YOUR ASSIGNMENT. Repeat only the lines from the one containing "Task: Expand the" to the final line below, exactly as they read, and leave every picture out.

DATA EXTRACT.
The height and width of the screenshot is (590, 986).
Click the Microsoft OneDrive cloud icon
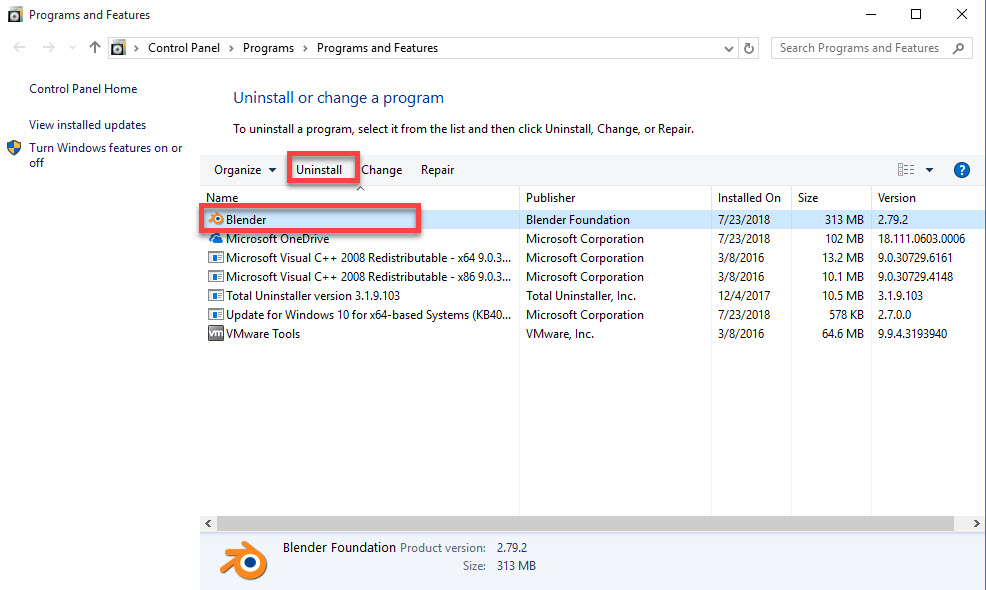(215, 239)
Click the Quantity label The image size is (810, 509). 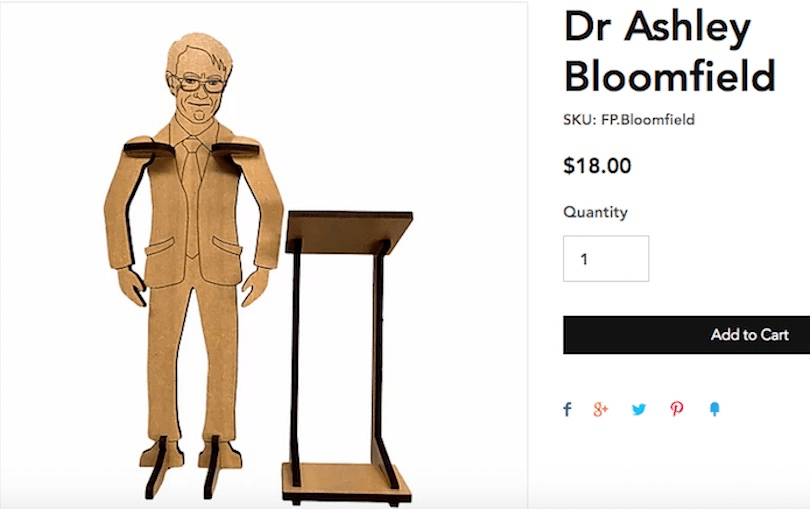tap(596, 212)
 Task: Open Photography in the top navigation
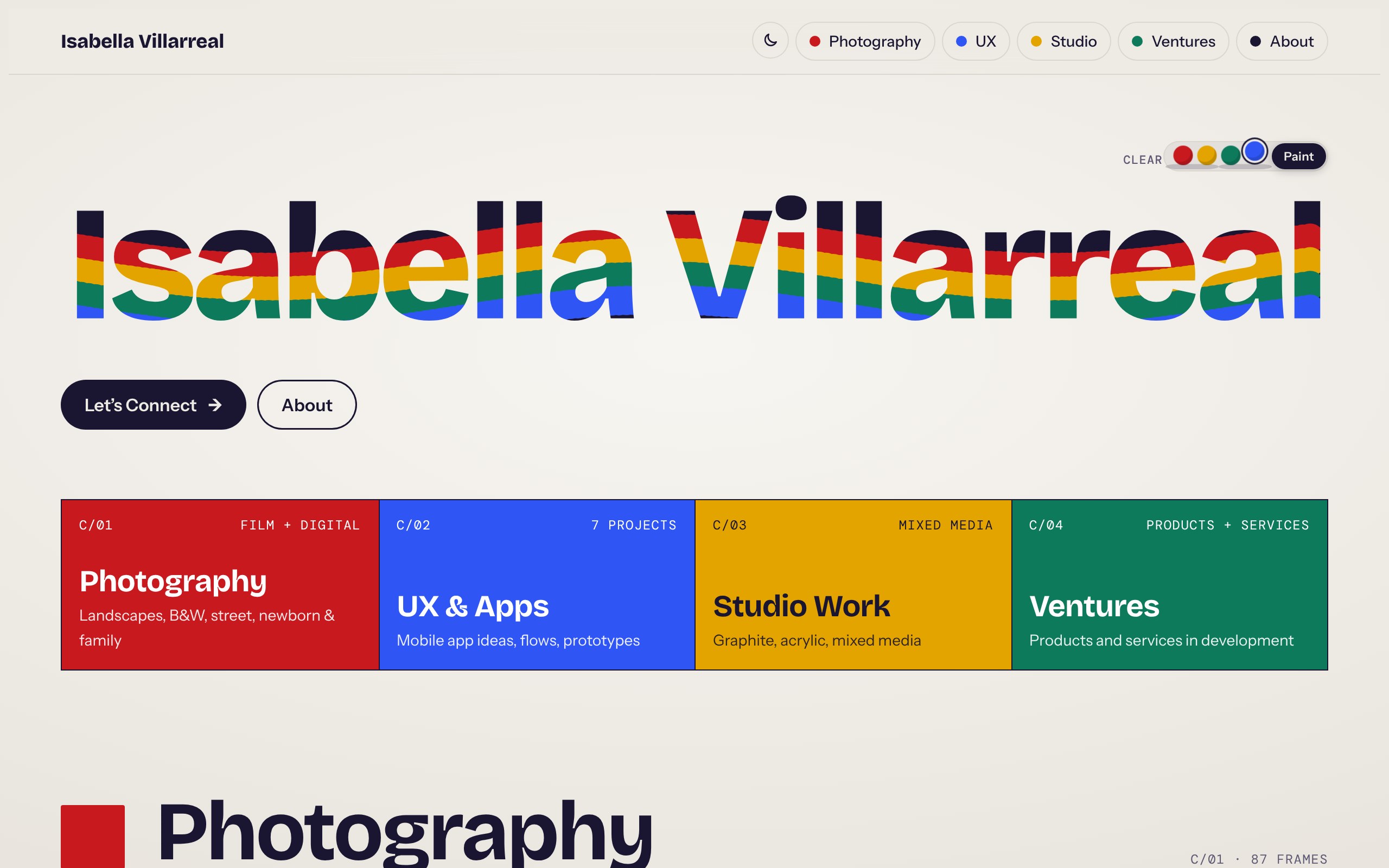[865, 41]
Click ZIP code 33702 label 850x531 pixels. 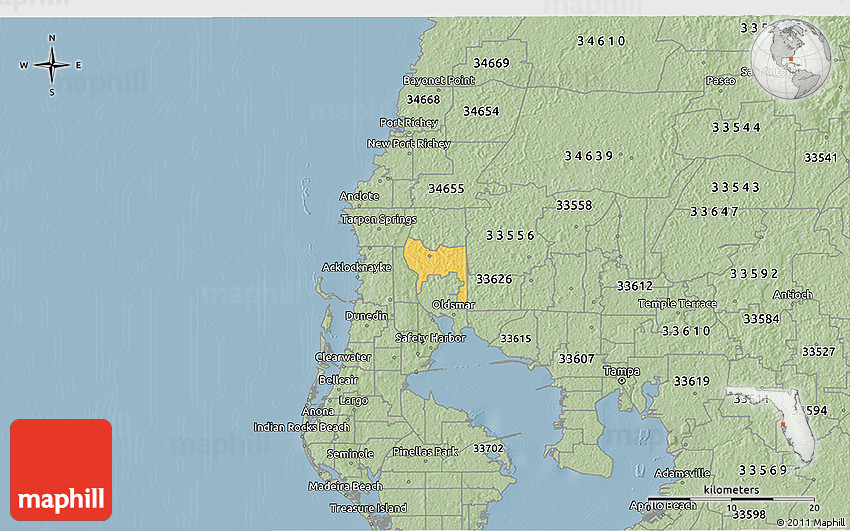488,449
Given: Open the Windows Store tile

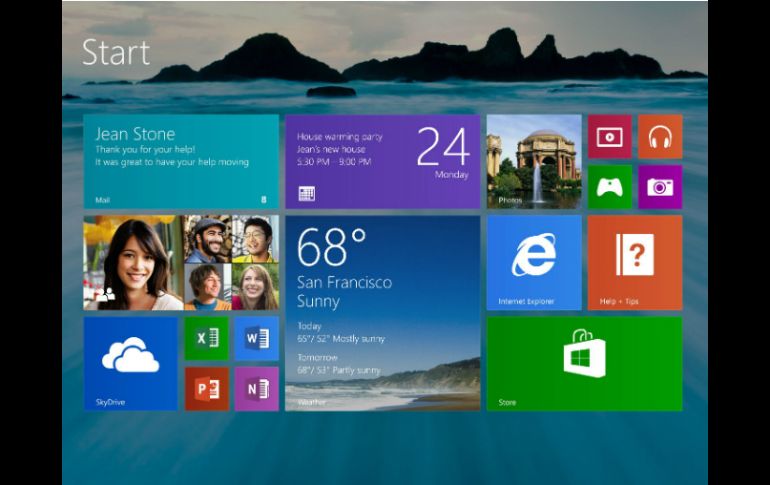Looking at the screenshot, I should tap(584, 363).
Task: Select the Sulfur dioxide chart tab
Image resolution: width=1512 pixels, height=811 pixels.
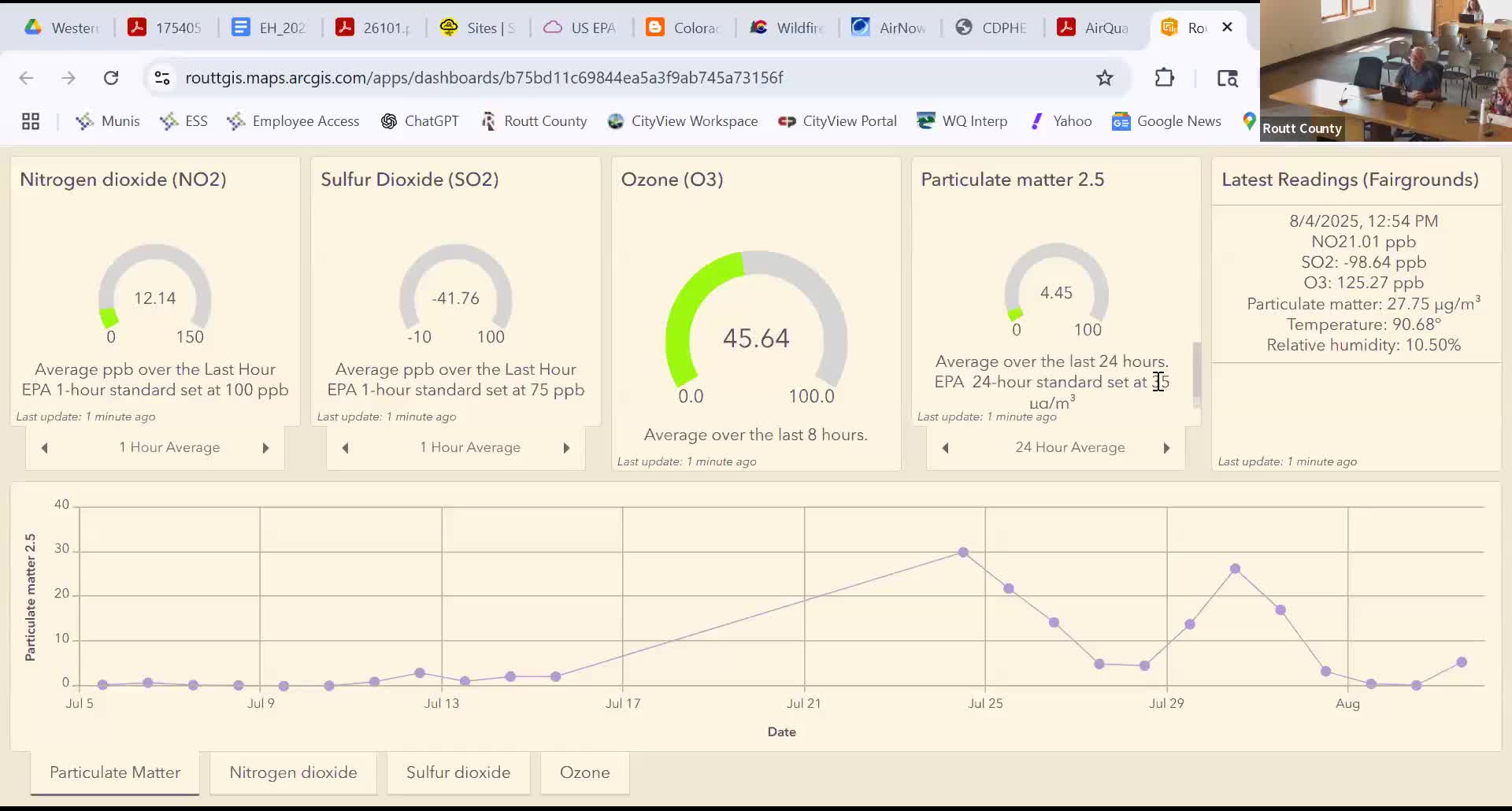Action: (x=458, y=772)
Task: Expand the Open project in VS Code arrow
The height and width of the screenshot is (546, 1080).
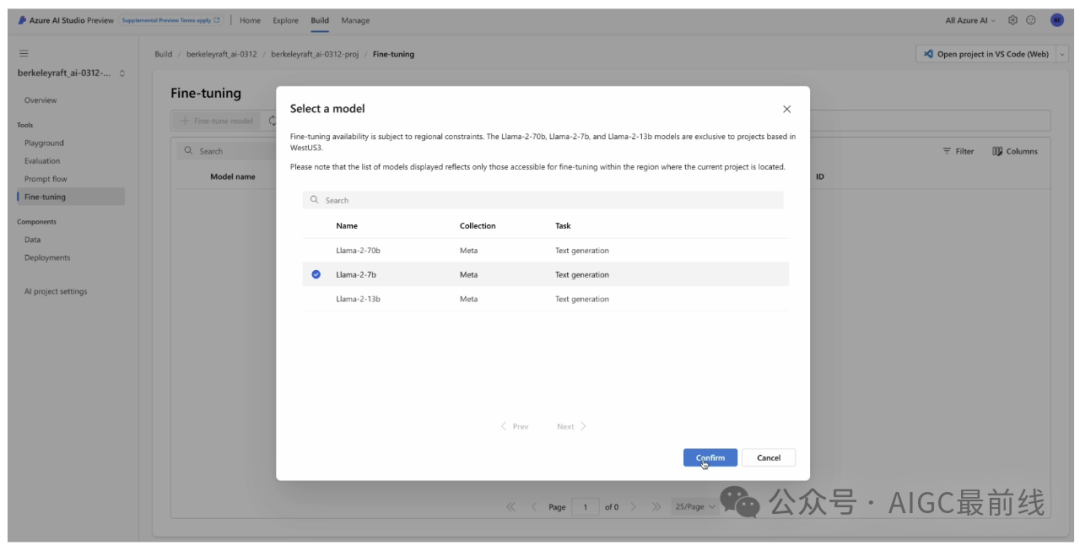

REPLY.
Task: Expand the Open project in VS Code arrow
The height and width of the screenshot is (546, 1080).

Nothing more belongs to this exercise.